Selain itu, sejumlah pasien COVID-19 juga dilaporkan mengalami badai sitokin pada otak mereka. Para pasien itu mengeluhkan hilangnya indera perasa dan penciuman akibat infeksi virus SARS-CoV-2 pada sistem saraf perasa dan penciuman manusia yang terdapat di otak.
“Itu adalah respons imun yang luar biasa yang pada dasarnya akan mematikan tubuh kita,” jelas Cioe-Pena.
Masih belum jelas mengapa seseorang bisa memiliki respons imun yang sedemikian kuat ketimbang orang lain. Namun menurut Dr. Erin Michos, ilmuwan kardiologi dari Johns Hopkins School of Medicine, respons imun semacam itu dapat terjadi karena faktor genetik.
Sampai saat ini pengobatan spesifik untuk pasien COVID-19 masih belum ditemukan, sehingga pasien hanya mendapat perawatan sesuai keluhan dan gejala yang mereka alami.

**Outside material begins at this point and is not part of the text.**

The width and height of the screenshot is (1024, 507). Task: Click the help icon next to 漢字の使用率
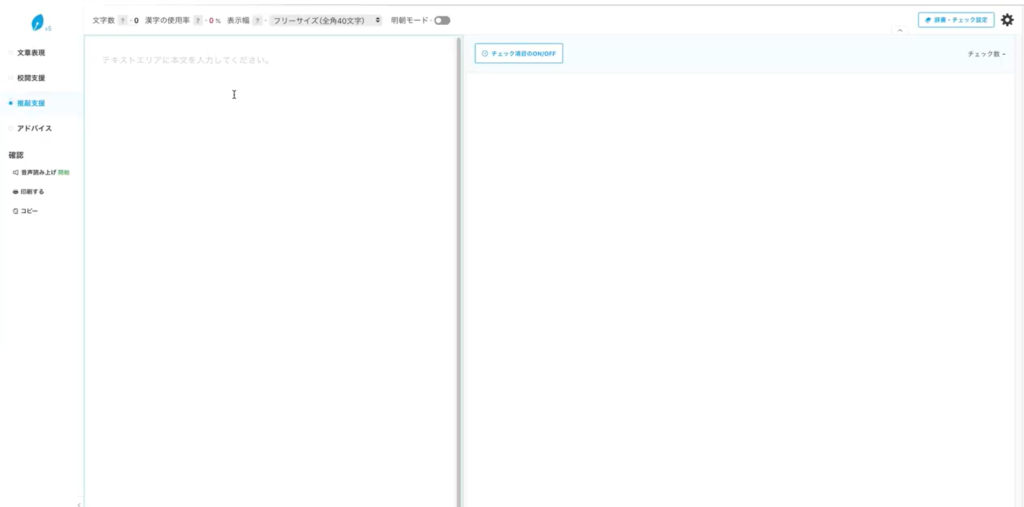(198, 20)
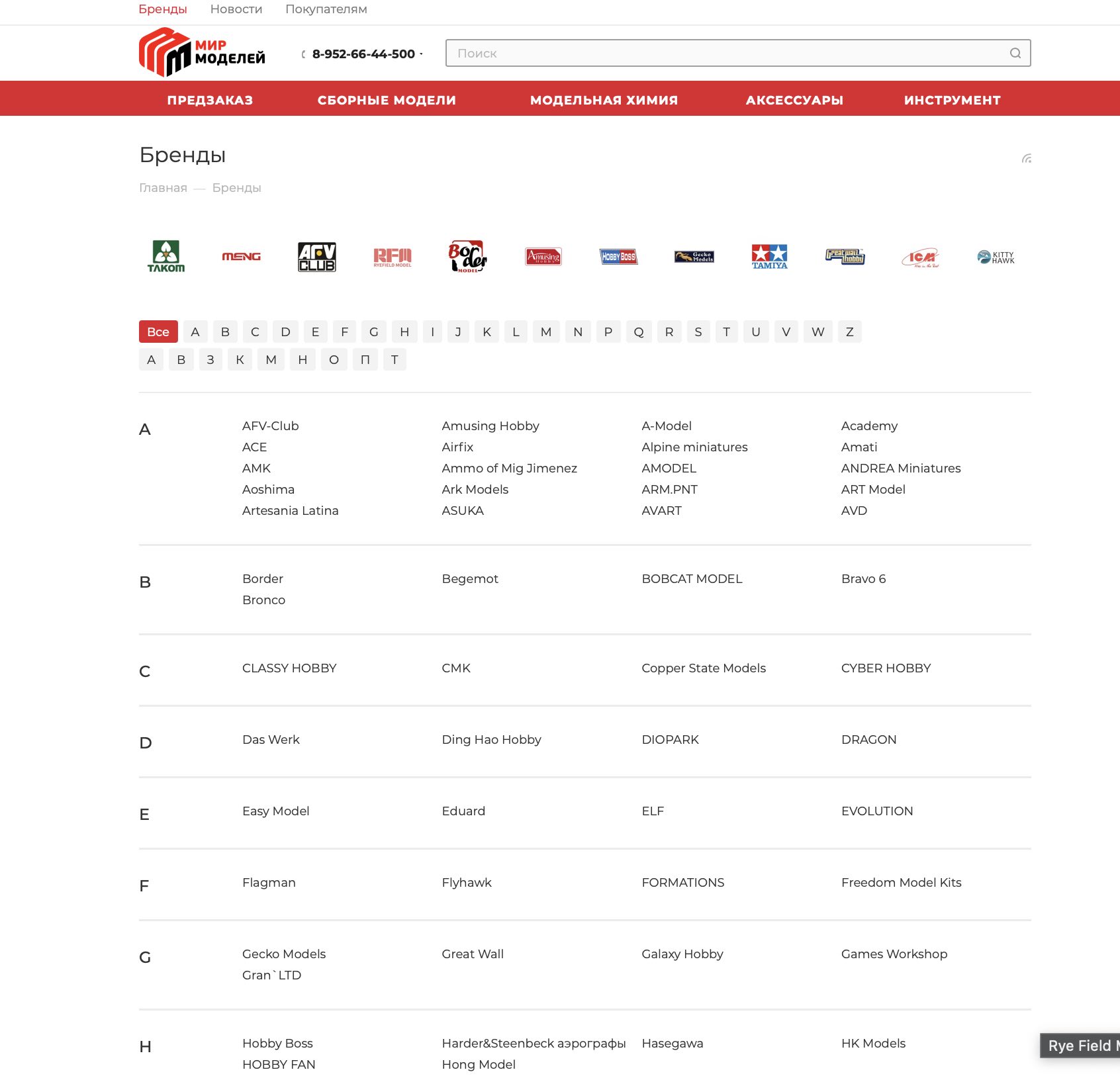
Task: Go to Мир Моделей home logo
Action: click(x=202, y=52)
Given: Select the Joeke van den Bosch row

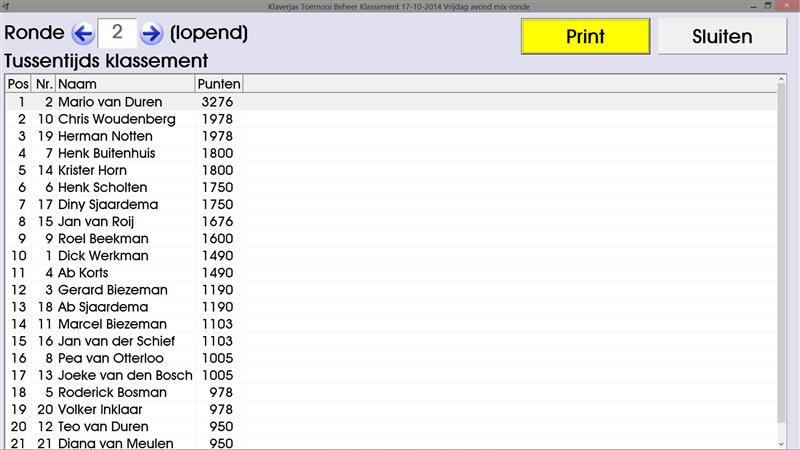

Meski virus SARS-CoV-2 dapat menyerang sejumlah organ, infeksi tersebut tidak selalu menimbulkan kerusakan permanen. Menurut Cioe-Pena, sejumlah bukti menunjukkan bahwa sebagian pasien dapat sembuh total. Organ tubuh seperti ginjal dan liver yang terinfeksi virus tersebut juga dapat kembali bekerja dengan normal.
“Tidak semuanya merupakan kabar buruk. Dalam kasus yang sangat parah, virus itu memang dapat menyebabkan kerusakan permanen. Tapi sebagian besar pasien berhasil pulih seperti sedia kala,” jelasnya.
Paru-paru pasien yang mengalami multifocal pneumonia, pneumonia yang mempengaruhi lebih dari satu bagian dari paru-paru, juga dapat kembali bekerja normal selama pasien tersebut bisa bertahan dari infeksi virus. Bahkan pasien yang mengalami infeksi pada jantung mereka juga dapat pulih seperti semula.
“Pasien yang mempunyai myocarditis atau kerusakan jantung dengan tingkat fatalitas tinggi ternyata berhasil pulih. Itu menandakan mereka bertahan dari infeksi virus ini,” kata Cioe-Pena.
Imunitas tubuh/Pixabay
Menurut Cioe-Pena, fakta organ tubuh pasien COVID-19 dapat sembuh dan kembali normal bukanlah hal yang mengejutkan. Sebab, sebagai virus baru, SARS-CoV-2 belum dikenali oleh sistem imun tubuh sehingga dapat menginfeksi sejumlah organ. Namun jika sistem imun seseorang sudah terbangun, masalah pada organ tubuh akibat virus corona menjadi berkurang.
Namun para pakar kesehatan tetap belum mengetahui seberapa besar respons imun yang dibutuhkan untuk sembuh dari infeksi COVID-19. Namun sekali pasien berhasil sembuh dari COVID-19, meski belum membangun respons imun yang memadai, infeksi virus corona yang kedua kali tidak akan separah infeksi pertama.